Austrian producer OMV's unsolicited bid for Hungarian rival MOL faces a test on 7 July to determine if the combination may become the dominant oil player in central Europe, a MOL official confirmed today.

The issues will be aired at a closed hearing with a senior European Commission competition official, a hearing officer, which OMV may attend but need not. Either party can request such a hearing, and MOL is a direct party.

The Commission, the European Union's top competition regulator, laid out serious doubts about the planned merger in a tough statement of objections, those who have seen the document say.

The statement of objectionsignores questions about natural gas and focuses on wholesale products made by oil refineries, which would include bitumen, heating oil, heavy fuel oil, diesel and gasoline, OMV said in a statement.

The two companies have been in a standoff since last year, when OMV first made a takeover approach to MOL:

OMV wants to join forces with MOL amid consolidation pressure from Russia and Western players, saying merging the two companies would improve their standing. MOL said the deal would destroy value for its shareholders.
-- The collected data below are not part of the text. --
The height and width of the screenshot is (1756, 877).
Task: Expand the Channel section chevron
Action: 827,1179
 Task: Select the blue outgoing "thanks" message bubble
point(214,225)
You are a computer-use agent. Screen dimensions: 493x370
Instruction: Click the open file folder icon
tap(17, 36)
OMV has urged the Commission to look at the bid in terms of a single regional market. MOL, however, has suggested the Commission examine the effects country by country in Austria, Hungary and Slovokia.

The Commission is likely to take the approach it has in the past, for example in the TotalFina-ELF Aquitaine merger in 2000, in which it looked at nothing larger than a national market.
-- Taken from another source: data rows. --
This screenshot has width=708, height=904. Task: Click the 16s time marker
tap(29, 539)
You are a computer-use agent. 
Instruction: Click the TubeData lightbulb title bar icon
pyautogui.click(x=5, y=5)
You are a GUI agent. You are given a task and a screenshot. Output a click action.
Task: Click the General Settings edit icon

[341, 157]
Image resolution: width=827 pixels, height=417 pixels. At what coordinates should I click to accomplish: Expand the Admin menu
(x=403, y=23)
OMV is the power player in Austria and MOL is in Hungary, but they constrain each other's pricing, according to analysts and past public evidence.

The Hungarian competition agency decided as part of a merger deal in 2000 that OMV exerted competitive pressure on MOL in parts of Hungary for diesel and fuel, a Reuters report said.
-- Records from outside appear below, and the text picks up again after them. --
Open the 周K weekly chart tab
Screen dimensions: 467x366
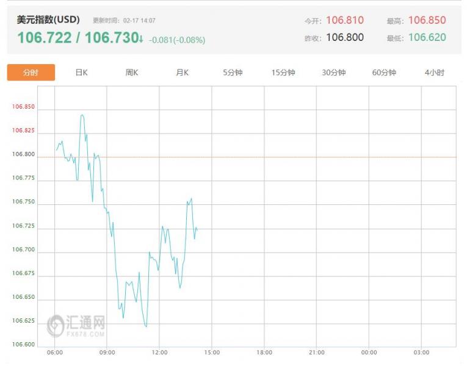tap(132, 73)
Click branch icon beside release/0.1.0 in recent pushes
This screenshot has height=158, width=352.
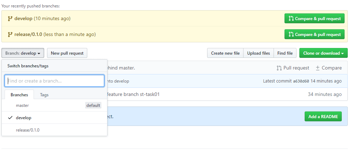(x=10, y=35)
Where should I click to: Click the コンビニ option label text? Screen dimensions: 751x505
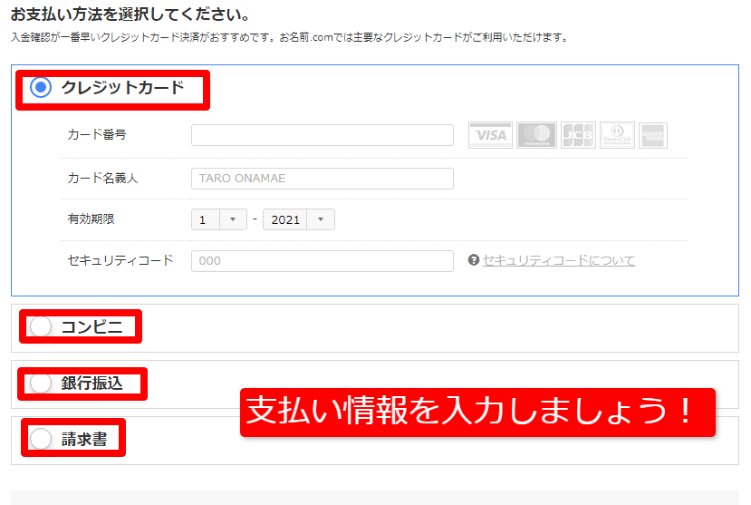[x=91, y=327]
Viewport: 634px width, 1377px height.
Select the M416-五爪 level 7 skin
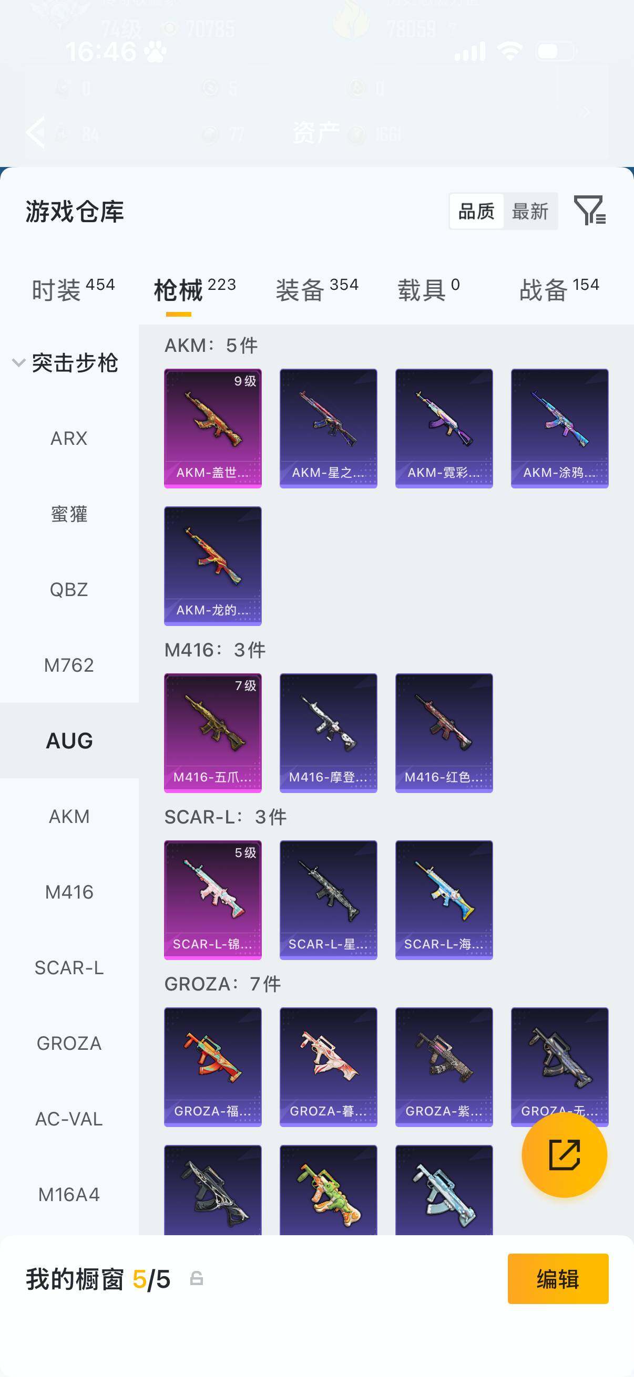coord(212,733)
An acquisition of a lively competitor is unlikely to clear the Commission as proposed. The Commission would require remedies to solve competitive problems.

The Commission is likely to be focusing on three refineries as a key to the problems. They are Schwechat in Austria, owned by OMV, and Bratislava in Slovakia and Szazhalombatta in Hungary, both owned by MOL.

OMV could sell a refinery, or agree to share one or more of the refineries through co-processing. However, analysts told reuters that co-processing might not be enough to solve the problems.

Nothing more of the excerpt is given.